Hace cien años, Nikolai Berdiaev reconoció todas las implicaciones de la frase homo deus, al escribir en su obra The New Middle Ages (La nueva Edad Media) que “contra Dios-hombre no se opone un hombre (…), sino un hombre-dios, un hombre que se ha colocado en el lugar de Dios”. Por supuesto, el punto de Berdiaev se deriva de la advertencia pronunciada por San Pablo sobre “el hombre de la iniquidad” que “se opondrá y se exaltará sobre todo lo que se llama Dios o es objeto de culto, de modo que se erige en el templo de Dios, proclamándose Dios” (2 Tesalonicenses 2:3-4).

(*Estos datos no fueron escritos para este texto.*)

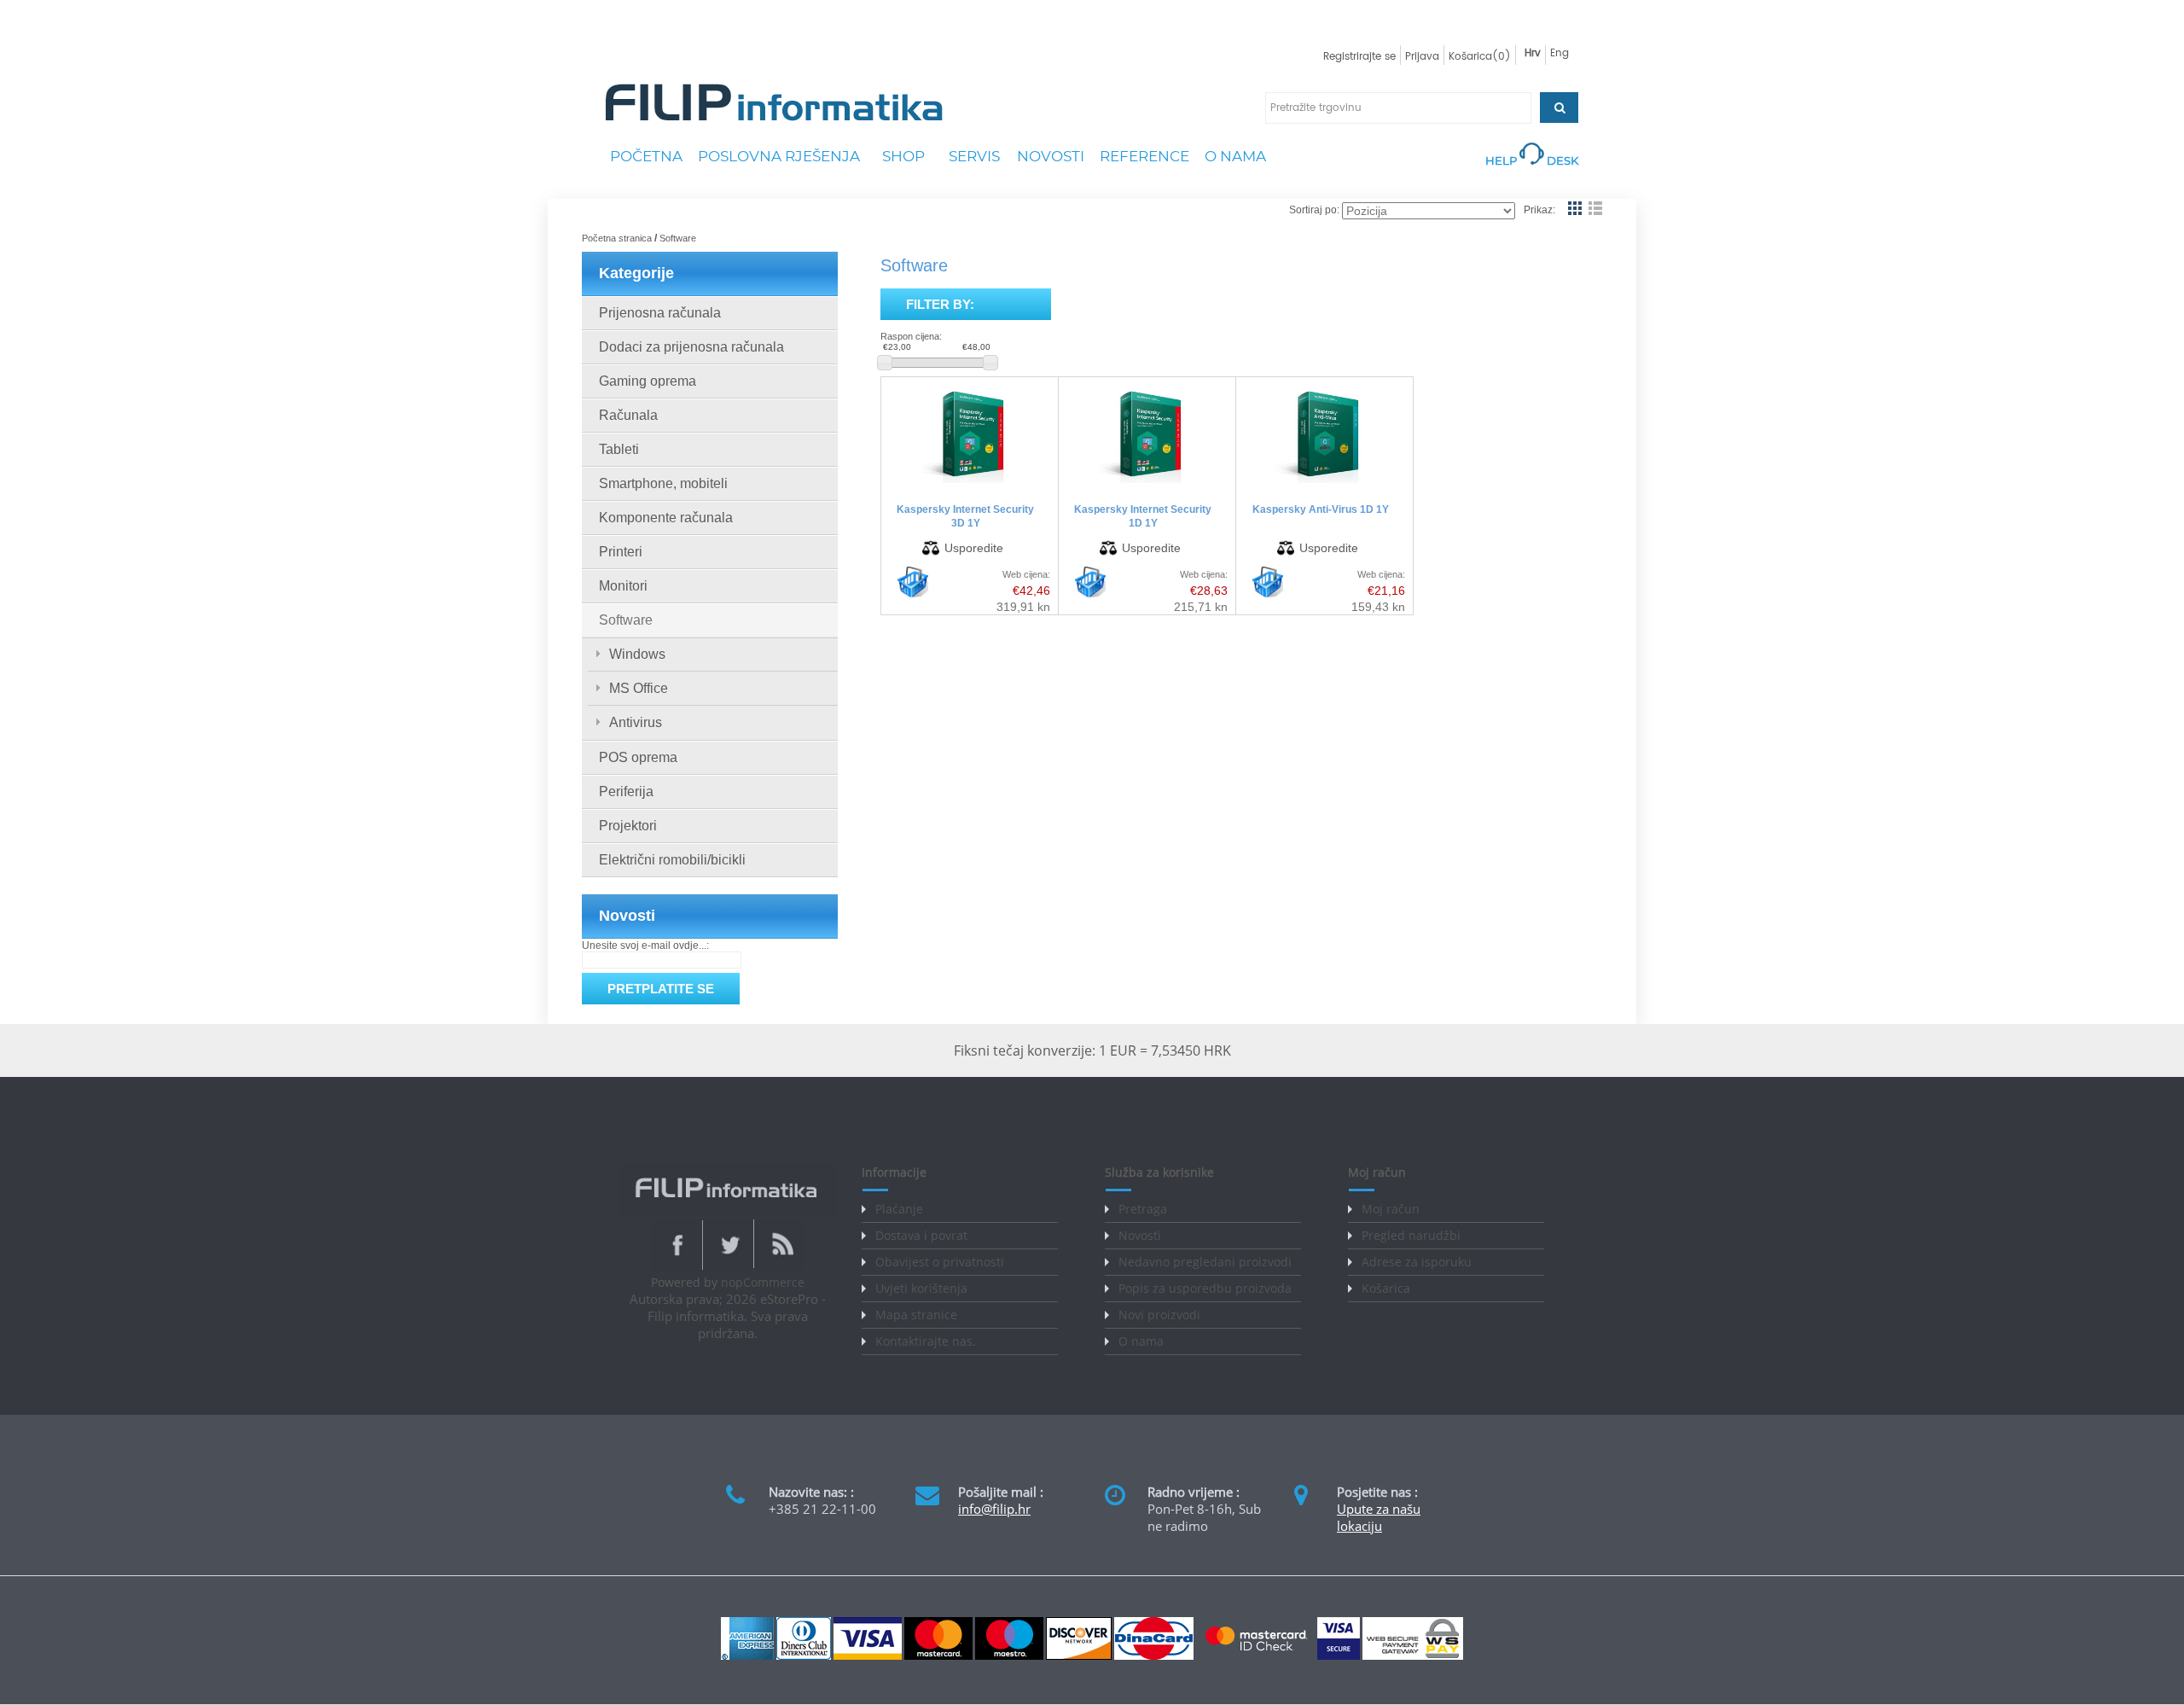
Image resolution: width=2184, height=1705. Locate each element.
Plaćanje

He aquí, pues, el quid de la cuestión. Según la Biblia, Jesucristo es el único Homo Deus verdadero, y todo otro “homo deus” no es un Dios-hombre, sino que podría describirse con más precisión como un “hombre-dios” o, en términos bíblicos, el Anticristo. Porque, después de todo, ¿quién es el que puede determinar los límites de su propia naturaleza, de su propia existencia; quién puede determinar lo que es verdad y lo que es falso por el mero poder de su voluntad; quién puede determinar y proclamar lo que es bueno y lo que es malo? Sólo Dios puede hacer eso. Cuando el hombre trata de hacerlo, está haciendo la obra del Anticristo.
Todo esto no significa que el Anticristo será transhumano en el sentido banal de la palabra —recordemos que San Juan habla de “muchos anticristos” (1 Juan 2:18), en plural—, sino que el transhumanismo, tal como lo ve Harari y muchos otros, es una de las manifestaciones históricas de la lógica del Anticristo. Tampoco significa que podamos decir que en este momento estamos en el umbral del fin de los tiempos porque no se conoce el “día y la hora” del fin del mundo (Mateo 25:13), sino que tiene fundamento bíblico creer que la aparición del Anticristo del Apocalipsis estará sustancialmente conectada con el impulso que se encuentra en la base del transhumanismo, es decir, el intento de trascender la propia humanidad para alcanzar la piedad.
Cuando hoy pensamos en el transhumanismo, nos enfrentamos de nuevo a la tentación que la serpiente hizo pasar a Adán y Eva. Sólo que la serpiente aparece hoy en día en formas diferentes. Así, cuando la filosofía existencialista quiere presentar al hombre como el supremo constructor de su propia naturaleza, o cuando la teoría de género promueve lo “no binario” y la multiplicidad de “identidades de género”, o cuando Silicon Valley quiere convertir al hombre en un ciborg omnipotente o anular el envejecimiento o derrotar a la muerte, cumplen colectivamente la función que cumplió la serpiente en el Libro del Génesis. En el vocabulario actual, seducen a la humanidad diciéndonos: te convertirás en homo deus.
¿Vamos a dar otra vez la respuesta equivocada?